En el caso de los edificios, la conflictividad resulta todavía mayor. Aquellos vecinos que no pagan las expensas, atentan contra el mantenimiento del edificio y ocasionan grandes inconvenientes a los demás vecinos. Por ejemplo, cuando no se puede arreglar el ascensor porque no hay plata, todos se ven obligados a utilizar las escaleras.
"Hay consorcios que obligan a los morosos a pagar, mediante una acción judicial.
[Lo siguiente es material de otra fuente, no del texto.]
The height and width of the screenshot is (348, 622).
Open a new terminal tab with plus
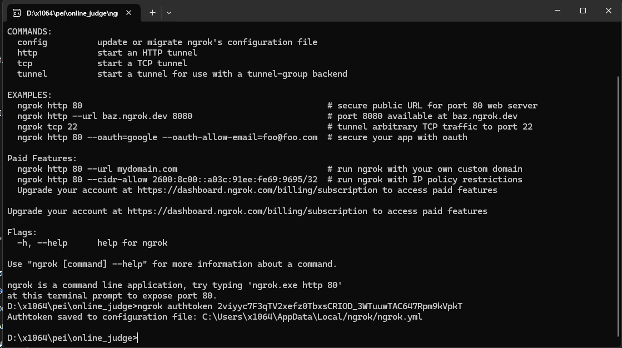click(152, 13)
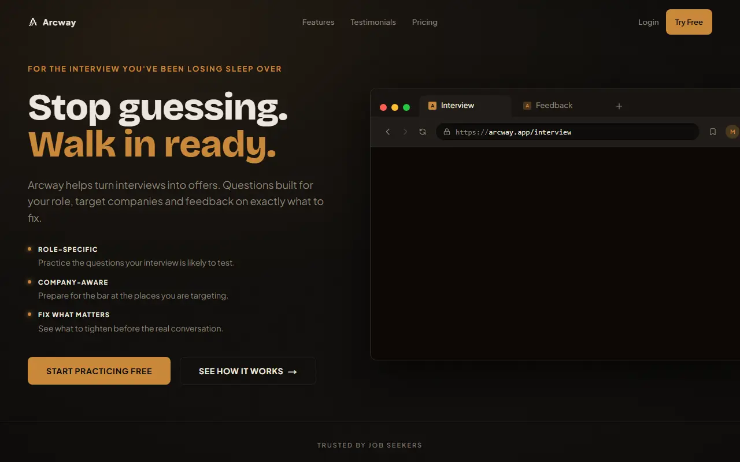This screenshot has width=740, height=462.
Task: Click the mock browser forward arrow
Action: [405, 132]
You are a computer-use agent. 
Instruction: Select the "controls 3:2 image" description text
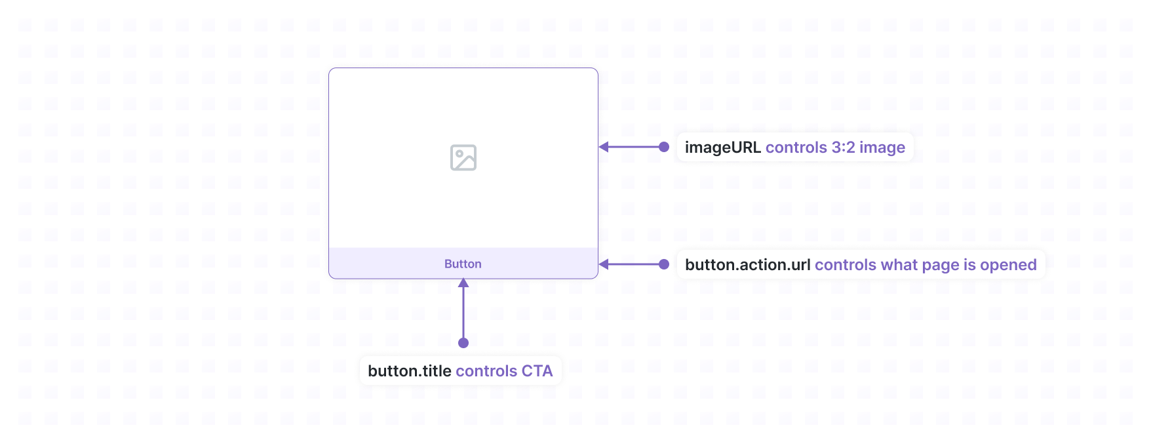tap(835, 148)
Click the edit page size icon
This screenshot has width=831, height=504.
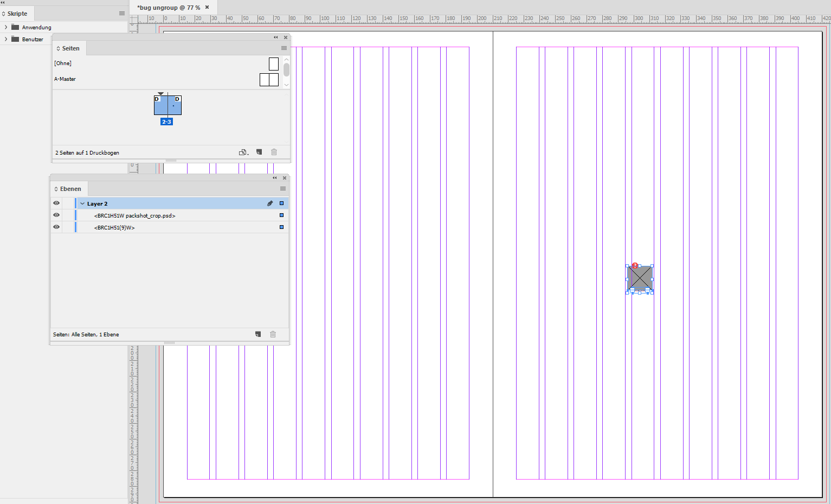(x=243, y=152)
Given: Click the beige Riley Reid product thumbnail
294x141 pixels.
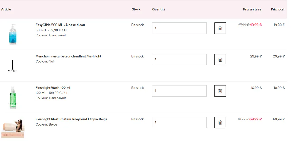Looking at the screenshot, I should pos(13,128).
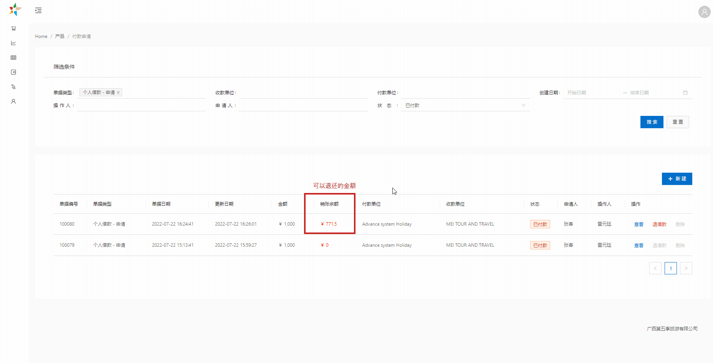Click 退借款 for record 100080
Viewport: 713px width, 363px height.
(659, 224)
Pero para poder llevarla a cabo tiene que estar formalmente constituido el consorcio y tener personería jurídica", explicó la abogada Silvia Beatriz Vera.
El alto grado de conflictividad entre vecinos suele ser consecuencia de las condiciones económicas adversas, que impiden un correcto mantenimiento de las viviendas.
Quienes se presentan ante el Centro de Mediación Comunitaria para solicitar ayuda, manifiestan expresiones tales como: "¡No puedo más! Usted no sabe lo que es vivir así. Me voy a enloquecer. Esto no es justo. Parece que me lo hiciera a propósito. Ya no sé a quién recurrir. Si yo pudiera mudarme... Parece mentira, con tantos años de conocernos. Si esto no se resuelve, no sé en qué va a terminar".
Lo novedoso del método es el alto protagonismo de las partes, lo que permite al mediador escuchar los distintos relatos y desplegar las tácticas correspondientes.